# [APPLY WHAT YOU READ]
a. Answer these from the call transcript:
(i) Which firm is the last questioner from?
(ii) What does the responder name as the most sensitive issue?
(iii) How often will the bank check whether it needs to add more payment-holiday provisions in Poland?
b. Please retype the call transcript, everything from "We think we" down to "if we need to add more.".
c. Decide whether each statement agrees with the call transcript, and give yes or no with the words that settle it:
(i) The responder calls the Spanish real estate market overvalued.
(ii) The responder expects further payment-holiday provisions in Poland to be significant.
(iii) The responder expects the bank to keep high NII.

Yes. The last question is coming from Fernando Gil de Santibañes from Bestinver. Fernando, please go ahead.
Thank you for taking my questions. Couple of questions, please. First one on Spain. What is your view on the potential impact that you may have if there's a change on the Code of Good Practice on those vulnerable families that might be implemented? This is 1. Second, on Poland and the payment holidays provision that you have done, are you forecasting or seeing any more coming in the next quarter? Finally, if you can comment a little bit on the ALCO strategy and the mix that you have in the Spanish portfolio, that would be great. Thank you very much.
Okay. In Spain, well, I should say that, this agreement, the way we match vulnerable customers that have a mortgage with us is, I should say, business as usual. The agreement we try to reach is which are the ways that, how do we wanna match this, yeah? The ways, I should say, we are discussing is business as usual. Naturally, the extra provisions, if any, are embedded in our macro scenario. Naturally, the macro scenario, when it comes to mortgages, contemplate the real mortgage book and the capacity of the customers to repay, the affordability, the loan-to-value, and all these things. If this deteriorate as a result of the higher inflation, lower disposable income, this is already included there.
I do not need to change anything because we change this, because supposed to be included in our expected scenario. Naturally, the expected scenario is worse. The most sensitive issue here is unemployment, yeah? Unemployment is the key. Because when I look at the real estate market in Spain, it's not in any dimension overvalued, yeah? It's not the case that we had 14 or 15 years ago. It's more a question of affordability ratios for those customers in the low end with low income or medium-low income with high affordability ratios that suffer in the disposable income. It's more this. It's included, as I said, in our macro scenario. Poland, payment holidays, we need to see what's going on, yeah?
We think we done, I don't know, all or at least the majority of the provisions. In any case, well, if we're gonna assess how many customers come to claim the payment holidays, and we adjust according to this. I don't expect it to be significant, but maybe we need to add more. We will see quarter-over-quarter if we need to add more.
Having said that, the revenue generation of the bank and operating profit that the banks generate, and as I said before to a question of 1 of your colleagues, I feel very constructive that we're gonna keep relatively or very high NII, that allow us to face potential higher requirements from the payment holidays. ALCO strategy, I don't know if I should pass. Well, we start to build our portfolio little by little. So there's more to do. José, you want to elaborate on this?

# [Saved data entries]
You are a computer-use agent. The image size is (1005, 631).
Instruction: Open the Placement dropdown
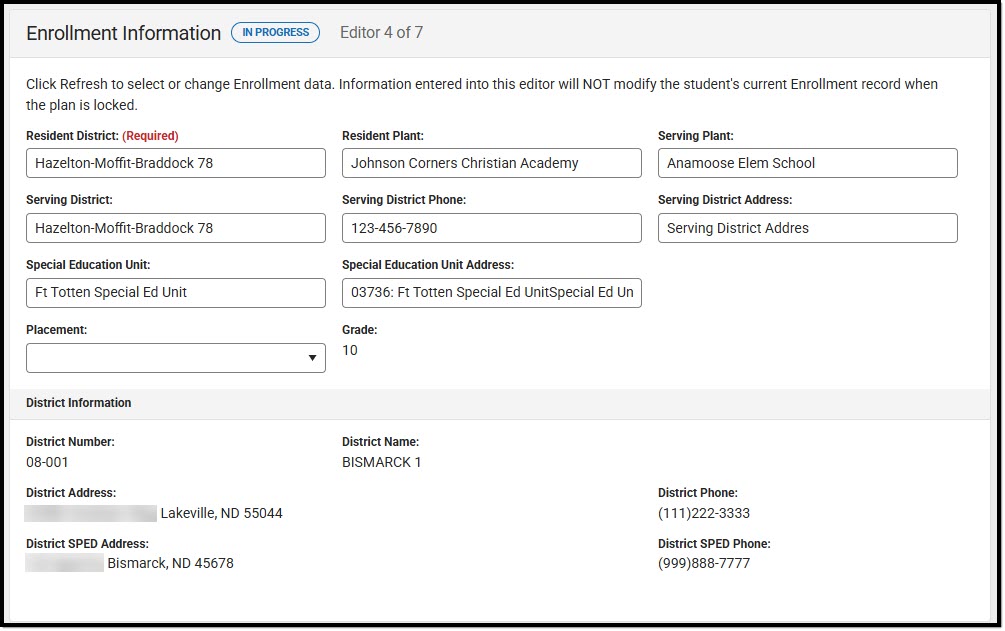tap(176, 357)
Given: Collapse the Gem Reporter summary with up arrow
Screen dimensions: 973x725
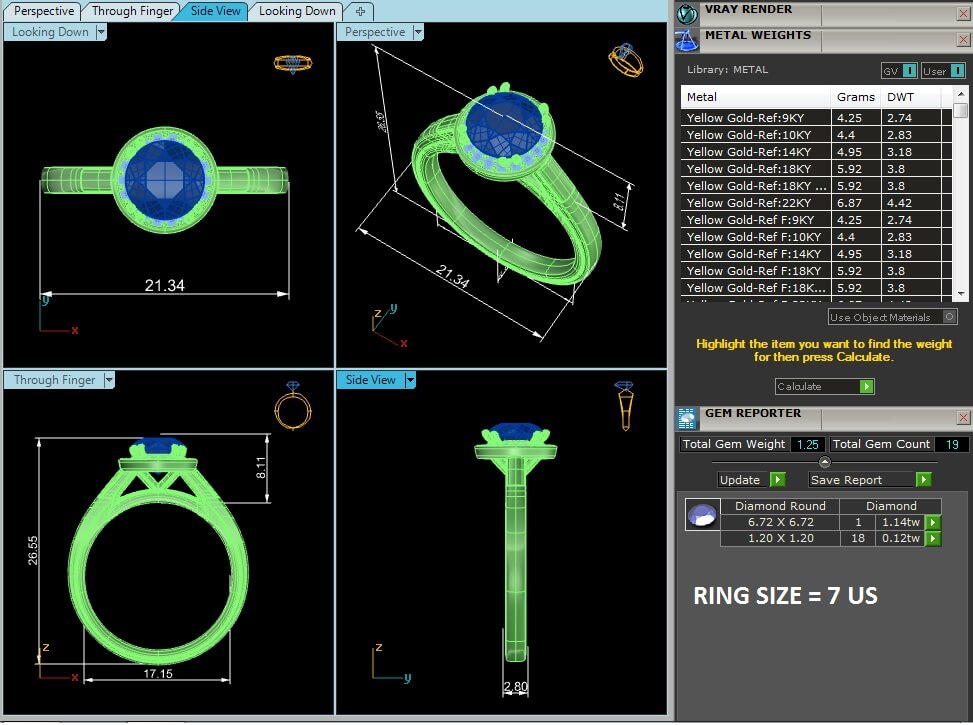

# [ANSWERS PER TASK]
a.
(i) Bestinver
(ii) Unemployment
(iii) Quarter-over-quarter

b.
We think we done, I don't know, all or at least the majority of the provisions. In any case, well, if we're gonna assess how many customers come to claim the payment holidays, and we adjust according to this. I don't expect it to be significant, but maybe we need to add more. We will see quarter-over-quarter if we need to add more.

c.
(i) No: "it's not in any dimension overvalued"
(ii) No: "I don't expect it to be significant"
(iii) Yes: "I feel very constructive that we're gonna keep relatively or very high NII"